More than one of five Americans report that they or a family member had experienced a medical or prescription drug error, according to this study by The Commonwealth Fund. The report, Room for Improvement: Patients Report on the Quality of Their Health Care, by Karen Davis, Stephen C. Schoenbaum, Karen Scott Collins, Katie Tenney, Dora L. Hughes, and Anne-Marie J. Audet, is based on The Commonwealth Fund 2001 Health Care Quality Survey, which consisted of interviews with 6,722 adults conducted by Princeton Survey Research Associates.
A review of respondents' evaluations of these errors shows that one of ten adults reported they or a family member had gotten sicker as a result of a mistake in a doctor's office or the hospital, and about half of those said the problem was very serious. Of the 16 percent reporting a medication error, more than one-fifth said the error turned out to be very serious. Nationally, this translates into an estimated 22.8 million people reporting at least one family member who experienced a mistake, and 8.1 million households reporting at least one family member who had a serious problem.
The report also reveals missed opportunities regarding health care, from a failure to get preventive services to substandard care for chronic conditions, which can lead to needless suffering, a poorer quality of life, and greater long-term health care costs. Regarding patient-physician interaction, the study estimates that nearly one-fourth (24%) of Americans who saw a doctor in the past two years did not follow the doctor's advice, often because they disagreed with it.

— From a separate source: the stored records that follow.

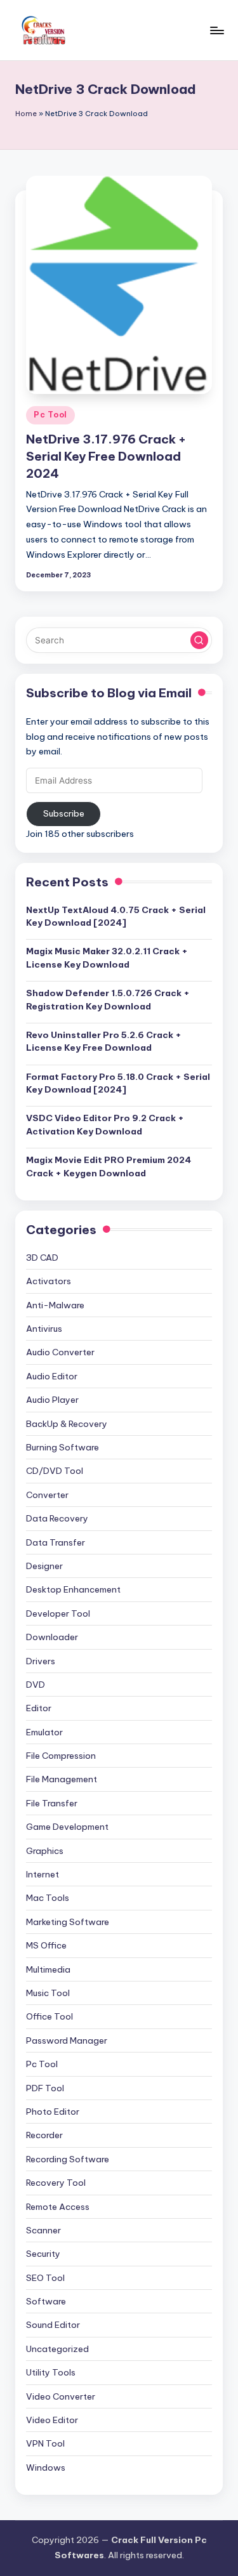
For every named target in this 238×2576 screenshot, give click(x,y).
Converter (47, 1495)
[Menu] (216, 30)
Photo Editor (52, 2111)
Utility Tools (51, 2372)
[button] (199, 640)
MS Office (46, 1945)
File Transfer (51, 1803)
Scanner (43, 2230)
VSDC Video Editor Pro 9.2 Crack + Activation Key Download (105, 1124)
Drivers (40, 1661)
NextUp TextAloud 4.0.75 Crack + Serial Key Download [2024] (116, 916)
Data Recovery (57, 1518)
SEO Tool (45, 2278)
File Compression (61, 1755)
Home (26, 113)
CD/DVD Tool (54, 1470)
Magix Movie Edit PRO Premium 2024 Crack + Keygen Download (108, 1166)
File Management (61, 1779)
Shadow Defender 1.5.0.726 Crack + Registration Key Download (108, 999)
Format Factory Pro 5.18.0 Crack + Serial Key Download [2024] (118, 1083)
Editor (38, 1708)
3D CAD (42, 1257)
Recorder (44, 2135)
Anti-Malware (55, 1305)
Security (43, 2253)
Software (46, 2301)
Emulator (44, 1732)
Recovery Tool (56, 2182)
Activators (48, 1281)
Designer (44, 1566)
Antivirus (44, 1328)
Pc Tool (50, 414)
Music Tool (48, 1993)
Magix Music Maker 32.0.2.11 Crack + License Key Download (107, 957)
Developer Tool (58, 1613)
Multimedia (48, 1969)
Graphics (44, 1850)
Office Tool (49, 2016)
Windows (45, 2467)
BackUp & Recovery (66, 1423)
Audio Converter (60, 1352)
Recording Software (67, 2159)
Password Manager (66, 2040)
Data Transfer (55, 1542)
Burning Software (62, 1447)
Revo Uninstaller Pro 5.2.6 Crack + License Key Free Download (104, 1041)
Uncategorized (57, 2349)
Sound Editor (53, 2324)
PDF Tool (45, 2088)
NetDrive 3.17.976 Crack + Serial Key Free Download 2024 (106, 456)
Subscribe (63, 813)
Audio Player (52, 1399)
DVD (35, 1684)
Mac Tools (47, 1897)
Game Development (67, 1826)
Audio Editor (51, 1376)
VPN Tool (45, 2443)
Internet (42, 1874)
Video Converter (60, 2396)
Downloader (52, 1637)
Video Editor (52, 2420)
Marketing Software (67, 1922)
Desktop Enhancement (73, 1589)
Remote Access (57, 2206)
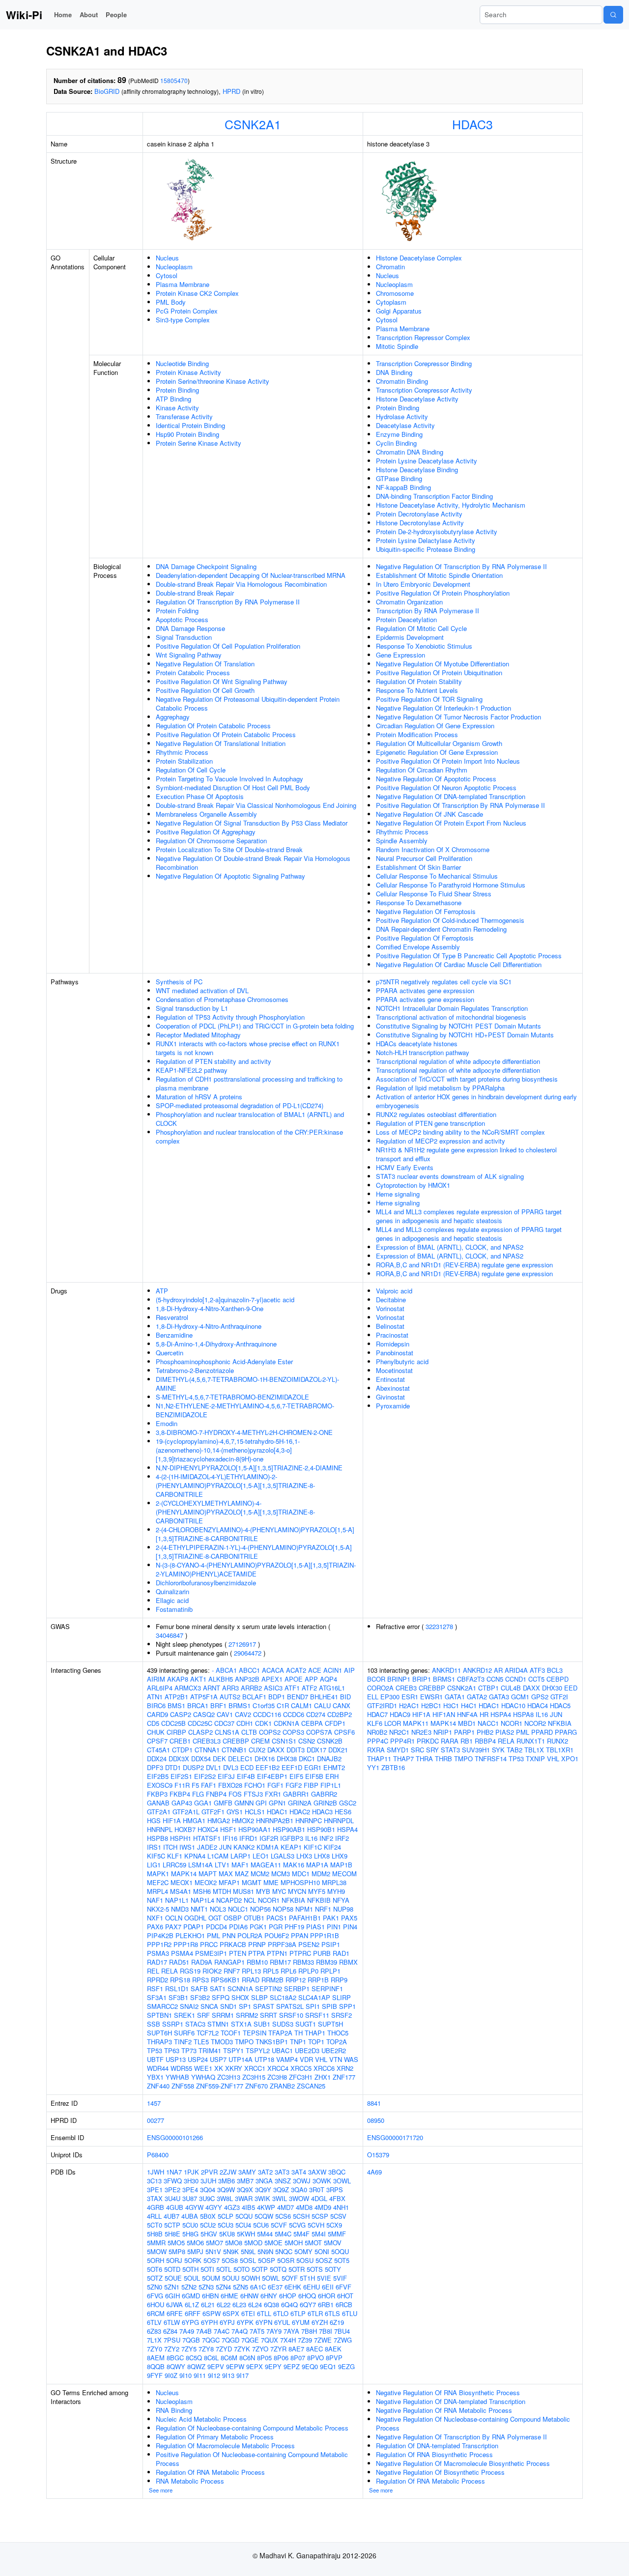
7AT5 (257, 2331)
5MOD (253, 2242)
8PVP (334, 2357)
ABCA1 (226, 1670)
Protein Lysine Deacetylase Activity (426, 460)
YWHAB (177, 2077)
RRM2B (272, 1979)
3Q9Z (281, 2189)
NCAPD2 (229, 1900)
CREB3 (406, 1687)
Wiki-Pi (24, 15)
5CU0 (190, 2225)
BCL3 (555, 1670)
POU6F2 (276, 1935)
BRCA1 (197, 1705)
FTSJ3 (253, 1794)
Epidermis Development (410, 637)
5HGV (208, 2233)
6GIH (172, 2295)
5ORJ (174, 2260)
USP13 (176, 2059)
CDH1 (244, 1723)
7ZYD (224, 2348)
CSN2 (306, 1741)
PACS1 (276, 1917)
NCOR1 (269, 1900)
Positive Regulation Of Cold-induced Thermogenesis (450, 920)
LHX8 (322, 1855)
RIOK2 (212, 1970)
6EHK (293, 2286)
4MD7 (285, 2207)
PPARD (542, 1732)
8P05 (264, 2357)
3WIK (262, 2198)
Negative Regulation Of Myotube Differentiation (442, 663)
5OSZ (323, 2260)
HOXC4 (208, 1829)
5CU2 (208, 2225)
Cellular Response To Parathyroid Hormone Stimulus (450, 884)
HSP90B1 (321, 1829)
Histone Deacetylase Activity (417, 398)
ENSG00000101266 (175, 2137)
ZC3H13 (228, 2077)
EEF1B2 (268, 1767)
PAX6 (155, 1926)
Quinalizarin (172, 1591)
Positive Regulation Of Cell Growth (205, 690)
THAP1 (315, 2032)
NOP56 (260, 1909)
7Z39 (305, 2340)
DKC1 (307, 1758)
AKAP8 (177, 1679)
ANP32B (247, 1679)
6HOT (345, 2295)
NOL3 (218, 1909)
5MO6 (195, 2242)
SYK (498, 1749)
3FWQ (173, 2180)
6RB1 (326, 2304)
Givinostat (390, 1397)
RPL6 (288, 1970)
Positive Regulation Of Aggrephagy (206, 831)
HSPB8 (157, 1838)
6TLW (172, 2322)
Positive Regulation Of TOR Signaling (429, 699)
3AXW (317, 2171)
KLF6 (374, 1723)
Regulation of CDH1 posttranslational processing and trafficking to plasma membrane (249, 1083)
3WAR (244, 2198)
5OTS (315, 2269)
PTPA (256, 1953)
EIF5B (314, 1776)
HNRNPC (308, 1820)
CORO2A (380, 1687)
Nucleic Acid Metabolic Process (201, 2419)
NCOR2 (535, 1723)
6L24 (255, 2304)
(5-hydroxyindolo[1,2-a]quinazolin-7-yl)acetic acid (225, 1299)
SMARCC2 (162, 2006)
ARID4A (516, 1670)
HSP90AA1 (254, 1829)
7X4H (288, 2340)
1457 (154, 2103)
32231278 (439, 1626)
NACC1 (488, 1723)
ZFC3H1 (301, 2077)
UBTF (155, 2059)
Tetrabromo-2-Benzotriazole (195, 1370)
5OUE (173, 2278)
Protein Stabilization (184, 761)
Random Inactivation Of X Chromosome (432, 849)
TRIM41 (210, 2050)
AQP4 (328, 1679)
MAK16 (293, 1864)
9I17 (242, 2375)
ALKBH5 (220, 1679)
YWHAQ (203, 2077)
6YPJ (227, 2322)
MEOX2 (206, 1882)
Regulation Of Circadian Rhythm (421, 769)
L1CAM (218, 1855)
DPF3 (155, 1767)
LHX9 (339, 1855)
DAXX (276, 1749)
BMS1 (176, 1705)
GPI (261, 1802)
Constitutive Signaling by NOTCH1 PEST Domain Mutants (458, 1025)
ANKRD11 (446, 1670)
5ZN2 (189, 2286)
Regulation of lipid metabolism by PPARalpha (440, 1087)
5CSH (301, 2216)
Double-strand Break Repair (195, 593)
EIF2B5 (158, 1776)
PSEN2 (308, 1944)
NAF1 (155, 1900)
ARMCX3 (187, 1687)
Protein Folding (177, 610)
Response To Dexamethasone (418, 902)
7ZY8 (206, 2348)
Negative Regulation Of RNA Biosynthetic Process (448, 2392)
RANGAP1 (229, 1962)
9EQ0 (310, 2366)
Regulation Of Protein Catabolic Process (213, 725)
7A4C (221, 2331)
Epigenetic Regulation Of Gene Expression (437, 752)
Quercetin (169, 1352)
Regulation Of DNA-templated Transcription (437, 2445)
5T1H (307, 2278)
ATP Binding (173, 398)
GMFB (223, 1802)
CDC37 (224, 1723)
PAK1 (331, 1917)
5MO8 (233, 2242)
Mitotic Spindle (397, 346)
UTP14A (241, 2059)
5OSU (305, 2260)
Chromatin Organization (409, 601)
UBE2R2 (333, 2050)
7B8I (325, 2331)
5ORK (192, 2260)
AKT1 (198, 1679)
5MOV (333, 2242)
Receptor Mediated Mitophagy (198, 1034)
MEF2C (158, 1882)
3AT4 (298, 2171)
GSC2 (347, 1802)
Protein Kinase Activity (188, 372)
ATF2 (309, 1687)
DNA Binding (394, 372)
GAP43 (182, 1802)
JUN (225, 1847)
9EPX (254, 2366)
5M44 (265, 2233)
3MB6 (226, 2180)
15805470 (174, 80)
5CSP (320, 2216)
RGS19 (190, 1970)
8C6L (211, 2357)
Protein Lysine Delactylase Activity (425, 540)
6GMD (191, 2295)
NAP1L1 (177, 1900)
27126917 (242, 1644)
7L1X (154, 2340)
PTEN (237, 1953)
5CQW (264, 2216)
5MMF (337, 2233)
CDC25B (173, 1723)
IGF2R (268, 1838)
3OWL (342, 2180)
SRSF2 (341, 2015)
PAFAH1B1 (305, 1917)
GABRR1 (296, 1794)
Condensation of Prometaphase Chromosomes (222, 999)
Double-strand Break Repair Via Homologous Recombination (241, 584)
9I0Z (171, 2375)
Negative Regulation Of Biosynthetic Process (440, 2472)
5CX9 (334, 2225)
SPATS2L (290, 2006)
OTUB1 (254, 1917)
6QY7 (308, 2304)
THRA (424, 1758)
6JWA (174, 2304)
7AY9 (274, 2331)
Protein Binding (177, 390)
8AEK (333, 2348)
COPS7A (319, 1732)
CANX (341, 1705)
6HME (229, 2295)
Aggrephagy (173, 716)
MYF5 (316, 1891)
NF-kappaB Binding (403, 487)
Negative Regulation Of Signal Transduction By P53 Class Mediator (251, 823)
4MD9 (322, 2207)
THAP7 (403, 1758)
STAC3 (195, 2024)
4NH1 (341, 2207)
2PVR (209, 2171)
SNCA (209, 2006)
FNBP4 (216, 1794)
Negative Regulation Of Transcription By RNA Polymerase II (461, 566)
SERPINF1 (327, 1988)
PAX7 (173, 1926)
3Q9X (245, 2189)
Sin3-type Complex (183, 319)
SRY (432, 1749)
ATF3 (537, 1670)
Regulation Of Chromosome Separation (211, 840)
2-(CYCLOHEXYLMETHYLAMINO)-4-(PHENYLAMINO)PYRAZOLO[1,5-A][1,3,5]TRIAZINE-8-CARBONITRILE (235, 1511)
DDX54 (201, 1758)
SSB (153, 2024)
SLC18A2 (283, 1997)
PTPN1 (277, 1953)
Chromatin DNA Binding (409, 452)
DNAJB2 (329, 1758)
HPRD (231, 91)
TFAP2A (280, 2032)
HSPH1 (180, 1838)
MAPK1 (158, 1873)
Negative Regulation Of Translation (205, 663)
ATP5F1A (204, 1696)
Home (63, 14)
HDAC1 (277, 1811)
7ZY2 (171, 2348)
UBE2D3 (307, 2050)
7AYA (291, 2331)
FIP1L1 (330, 1785)
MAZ (242, 1873)
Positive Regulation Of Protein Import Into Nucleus (448, 761)
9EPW (235, 2366)
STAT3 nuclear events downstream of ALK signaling (450, 1176)
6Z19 (337, 2322)
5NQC (283, 2251)
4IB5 (248, 2207)
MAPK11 (416, 1723)
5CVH (316, 2225)
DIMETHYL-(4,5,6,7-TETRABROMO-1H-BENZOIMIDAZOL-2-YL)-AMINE (247, 1383)
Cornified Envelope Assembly (418, 946)
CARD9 (157, 1714)
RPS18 (180, 1979)
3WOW (299, 2198)
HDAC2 (299, 1811)
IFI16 (230, 1838)
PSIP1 (330, 1944)
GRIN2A (300, 1802)
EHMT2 (334, 1767)
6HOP (287, 2295)
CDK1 (263, 1723)
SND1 (228, 2006)
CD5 (153, 1723)
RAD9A (201, 1962)
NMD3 (180, 1909)
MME (271, 1882)
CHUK (156, 1732)
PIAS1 (315, 1926)
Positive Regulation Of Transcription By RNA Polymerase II (460, 805)
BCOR (376, 1679)
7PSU (172, 2340)
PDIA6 (238, 1926)
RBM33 (303, 1962)
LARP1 (240, 1855)
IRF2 (342, 1838)
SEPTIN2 (268, 1988)
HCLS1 (255, 1811)
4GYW (194, 2207)
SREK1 (184, 2015)
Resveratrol (172, 1317)
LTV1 (222, 1864)
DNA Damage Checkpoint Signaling (206, 566)
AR (498, 1670)
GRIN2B (325, 1802)
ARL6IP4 (159, 1687)
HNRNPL (159, 1829)
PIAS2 (504, 1732)
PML (213, 1935)
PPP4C (377, 1741)
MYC (279, 1891)
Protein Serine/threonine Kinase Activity (212, 381)
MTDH (222, 1891)
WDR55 (181, 2068)
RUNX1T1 (530, 1741)
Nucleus (167, 257)
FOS (235, 1794)
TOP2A (336, 2041)
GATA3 (499, 1696)
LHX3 (304, 1855)
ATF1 (292, 1687)
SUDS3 (282, 2024)
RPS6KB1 (225, 1979)
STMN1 (218, 2024)
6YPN (264, 2322)
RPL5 (271, 1970)
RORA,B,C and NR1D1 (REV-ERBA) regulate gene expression (464, 1264)
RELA (169, 1970)
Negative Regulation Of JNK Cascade (429, 814)
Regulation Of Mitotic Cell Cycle (421, 628)
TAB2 (514, 1749)
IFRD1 (248, 1838)
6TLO (280, 2313)
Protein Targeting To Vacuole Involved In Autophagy (229, 778)
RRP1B (318, 1979)
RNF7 (232, 1970)
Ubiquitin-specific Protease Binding (425, 549)
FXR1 (273, 1794)
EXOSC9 (159, 1785)
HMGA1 (194, 1820)
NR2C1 (399, 1732)
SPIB (329, 2006)
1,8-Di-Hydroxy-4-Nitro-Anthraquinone (208, 1326)
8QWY (176, 2366)
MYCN (297, 1891)
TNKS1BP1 (272, 2041)
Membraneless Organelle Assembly (206, 814)
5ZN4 (223, 2286)
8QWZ (196, 2366)
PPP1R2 (159, 1944)
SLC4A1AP (314, 1997)
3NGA (264, 2180)
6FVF (343, 2286)
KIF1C (313, 1847)
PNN (228, 1935)
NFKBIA (293, 1900)
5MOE (273, 2242)
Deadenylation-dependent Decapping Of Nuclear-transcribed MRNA (250, 575)
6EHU (311, 2286)
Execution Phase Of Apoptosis (200, 796)
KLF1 (174, 1855)
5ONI (321, 2251)
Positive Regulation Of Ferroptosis (425, 938)
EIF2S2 (205, 1776)
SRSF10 (291, 2015)
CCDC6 (293, 1714)
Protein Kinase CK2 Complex (197, 293)
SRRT (268, 2015)
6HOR (326, 2295)
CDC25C (200, 1723)
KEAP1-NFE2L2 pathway (192, 1070)
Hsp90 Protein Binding (187, 434)
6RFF (192, 2313)
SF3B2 (200, 1997)
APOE (294, 1679)
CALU (322, 1705)
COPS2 (270, 1732)
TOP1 (316, 2041)
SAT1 (218, 1988)
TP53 (154, 2050)
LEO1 (261, 1855)
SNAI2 (189, 2006)
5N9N (265, 2251)
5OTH (190, 2269)
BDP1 (276, 1696)
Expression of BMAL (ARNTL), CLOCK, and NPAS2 (449, 1247)
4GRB (155, 2207)
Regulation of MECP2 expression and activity (440, 1140)
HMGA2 (218, 1820)
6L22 (223, 2304)
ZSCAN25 (311, 2085)
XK (218, 2068)
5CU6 (261, 2225)
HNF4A (467, 1714)
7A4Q (239, 2331)
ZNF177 (344, 2077)
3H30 (191, 2180)
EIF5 (296, 1776)
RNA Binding (174, 2410)
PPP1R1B (324, 1935)
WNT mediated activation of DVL (202, 990)
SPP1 (347, 2006)
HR (484, 1714)
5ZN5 (240, 2286)
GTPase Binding (399, 478)
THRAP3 (159, 2041)
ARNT (211, 1687)
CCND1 (515, 1679)
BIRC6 (156, 1705)
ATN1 (155, 1696)
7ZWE (323, 2340)
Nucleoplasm (174, 266)
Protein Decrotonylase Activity (419, 513)
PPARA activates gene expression (425, 990)
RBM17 (280, 1962)
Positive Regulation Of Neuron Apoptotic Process (446, 787)
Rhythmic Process (182, 752)
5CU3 (225, 2225)
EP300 (390, 1696)
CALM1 (301, 1705)
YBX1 (155, 2077)
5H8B (155, 2233)
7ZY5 (189, 2348)
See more (160, 2490)
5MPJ (195, 2251)
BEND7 (297, 1696)
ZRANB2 (282, 2085)
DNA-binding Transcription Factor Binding (434, 496)
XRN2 (345, 2068)
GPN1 (277, 1802)
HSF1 (228, 1829)
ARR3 (230, 1687)
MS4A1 (180, 1891)
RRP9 (339, 1979)
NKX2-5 (158, 1909)
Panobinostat (394, 1352)
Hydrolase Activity (402, 416)
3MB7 (245, 2180)
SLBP (259, 1997)
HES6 (343, 1811)
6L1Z (192, 2304)
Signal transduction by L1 (192, 1008)
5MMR (156, 2242)
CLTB (249, 1732)
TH (298, 2032)
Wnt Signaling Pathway (189, 654)
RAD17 (157, 1962)
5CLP (225, 2216)
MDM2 (321, 1873)
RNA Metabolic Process (190, 2481)
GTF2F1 (213, 1811)
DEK (219, 1758)
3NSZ (283, 2180)
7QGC (211, 2340)
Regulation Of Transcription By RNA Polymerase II (228, 601)
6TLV (154, 2322)
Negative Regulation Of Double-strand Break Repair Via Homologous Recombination (253, 863)
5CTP (172, 2225)
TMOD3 (222, 2041)
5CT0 (154, 2225)
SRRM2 (247, 2015)
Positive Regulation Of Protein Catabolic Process (226, 734)
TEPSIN (254, 2032)
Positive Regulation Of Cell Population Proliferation (228, 646)
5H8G (190, 2233)
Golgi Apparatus (399, 310)
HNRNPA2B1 (274, 1820)
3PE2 (172, 2189)
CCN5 (494, 1679)
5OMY (303, 2251)
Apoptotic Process (182, 619)
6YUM (301, 2322)
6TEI (248, 2313)
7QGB (191, 2340)
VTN (335, 2059)
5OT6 (154, 2269)
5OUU (230, 2278)
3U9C (207, 2198)
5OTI (207, 2269)
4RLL (154, 2216)
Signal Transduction (184, 637)
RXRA (376, 1749)
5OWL (271, 2278)
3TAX (155, 2198)
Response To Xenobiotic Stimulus (424, 646)
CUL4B (511, 1687)
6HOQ (307, 2295)
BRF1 (218, 1705)
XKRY (233, 2068)
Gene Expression (400, 654)
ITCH (170, 1847)
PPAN (299, 1935)
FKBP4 (180, 1794)
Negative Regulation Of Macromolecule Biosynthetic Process (463, 2463)
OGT (215, 1917)
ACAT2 (296, 1670)
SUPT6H (159, 2032)
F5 (195, 1785)
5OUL (192, 2278)
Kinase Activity (177, 407)
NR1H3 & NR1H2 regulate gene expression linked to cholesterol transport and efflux (466, 1154)
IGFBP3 (291, 1838)
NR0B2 (377, 1732)
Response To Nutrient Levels (417, 690)
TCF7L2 (208, 2032)
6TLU (349, 2313)
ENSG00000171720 (395, 2137)
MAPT (208, 1873)
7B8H (309, 2331)
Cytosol (166, 275)
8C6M (229, 2357)
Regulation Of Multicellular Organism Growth (439, 743)
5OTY (333, 2269)
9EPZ (292, 2366)
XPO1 (569, 1758)
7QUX (269, 2340)
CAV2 (243, 1714)
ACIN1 (332, 1670)
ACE (314, 1670)
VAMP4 (287, 2059)
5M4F (301, 2233)
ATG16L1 (332, 1687)
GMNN (244, 1802)
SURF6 (184, 2032)
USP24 (198, 2059)
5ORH (155, 2260)
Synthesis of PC (179, 981)
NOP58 (283, 1909)
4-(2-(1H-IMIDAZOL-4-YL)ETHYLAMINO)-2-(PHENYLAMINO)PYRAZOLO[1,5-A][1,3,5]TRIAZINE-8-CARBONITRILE (235, 1485)
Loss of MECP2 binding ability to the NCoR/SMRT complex (460, 1132)
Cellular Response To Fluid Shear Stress (433, 893)
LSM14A (200, 1864)
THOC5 (337, 2032)
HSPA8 (523, 1714)
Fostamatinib (174, 1609)
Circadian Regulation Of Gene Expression (435, 725)
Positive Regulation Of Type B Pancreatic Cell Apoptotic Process (469, 955)
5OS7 (211, 2260)
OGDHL (195, 1917)
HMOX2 (243, 1820)
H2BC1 (431, 1705)
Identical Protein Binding (190, 425)
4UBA (189, 2216)
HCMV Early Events (404, 1167)
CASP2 (180, 1714)
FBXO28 (230, 1785)
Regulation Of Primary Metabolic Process (215, 2436)
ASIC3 (273, 1687)
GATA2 (477, 1696)
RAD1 (341, 1953)
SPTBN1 (159, 2015)
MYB (263, 1891)
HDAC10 (513, 1705)
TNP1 (298, 2041)
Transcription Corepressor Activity (424, 390)
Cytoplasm (391, 302)
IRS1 (154, 1847)
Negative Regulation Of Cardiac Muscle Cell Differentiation (459, 964)
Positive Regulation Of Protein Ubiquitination (439, 672)
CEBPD (557, 1679)
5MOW (157, 2251)
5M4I (319, 2233)
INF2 (326, 1838)
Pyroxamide (393, 1405)
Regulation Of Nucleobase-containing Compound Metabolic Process (252, 2428)
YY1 (373, 1767)
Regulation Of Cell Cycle (191, 769)
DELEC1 (240, 1758)
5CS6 (283, 2216)
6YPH (209, 2322)
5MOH (294, 2242)
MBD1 (467, 1723)
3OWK (322, 2180)
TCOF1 (231, 2032)
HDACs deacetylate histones (416, 1043)
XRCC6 (324, 2068)
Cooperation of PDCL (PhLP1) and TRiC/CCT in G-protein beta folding (255, 1025)
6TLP (298, 2313)
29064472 (247, 1653)
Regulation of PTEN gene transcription (430, 1123)
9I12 (214, 2375)
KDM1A (268, 1847)
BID (345, 1696)
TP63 (171, 2050)
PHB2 (485, 1732)
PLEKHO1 (190, 1935)
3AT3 (282, 2171)
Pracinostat (392, 1335)
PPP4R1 (402, 1741)
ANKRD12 (477, 1670)
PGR (276, 1926)
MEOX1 (182, 1882)
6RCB (344, 2304)
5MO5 (176, 2242)
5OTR (296, 2269)
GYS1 (235, 1811)
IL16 (311, 1838)
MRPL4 (157, 1891)
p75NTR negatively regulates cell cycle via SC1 (444, 981)
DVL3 (230, 1767)
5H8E (172, 2233)
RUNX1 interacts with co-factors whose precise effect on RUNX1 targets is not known (248, 1048)
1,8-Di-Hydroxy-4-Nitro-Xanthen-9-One (209, 1308)
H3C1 (451, 1705)
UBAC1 (282, 2050)
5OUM (211, 2278)
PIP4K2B (160, 1935)
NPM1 (304, 1909)
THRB (443, 1758)
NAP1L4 (202, 1900)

The report documents serious underuse of preventive services and inadequate monitoring of chronic conditions. For example, one-fifth of women over 18 had not undergone a Pap test in a three-year interval, one-fifth of adults had not had a cholesterol screening exam in the past five years, and 44 percent of adults did not have an annual dental exam. Also, 45 percent of adult diabetics reported that they had not received three recommended annual check-ups (eye exam, foot exam, and blood pressure test).
Of the 24 percent of survey respondents who had a health care visit in the past two years and said there had been a time when they did not follow physicians' advice, two of five (39%) said the reason was they disagreed with the doctor, another 27 percent said following the advice would be too costly, 26 percent said it would be too difficult, and 20 percent said it was against their personal beliefs.
Facts and Figures
- Almost half of survey respondents reported a serious health problemhigh blood pressure, heart attack, cancer, diabetes, anxiety or depression, obesity, or asthmadiagnosed by a physician in the past five years.
- One-third (34%) of adults in the survey had the same physician for more than five years.
- Almost three of ten (29%) survey respondents without a high school education reported having a communication problem with their doctor, compared with one of six (17%) college graduates.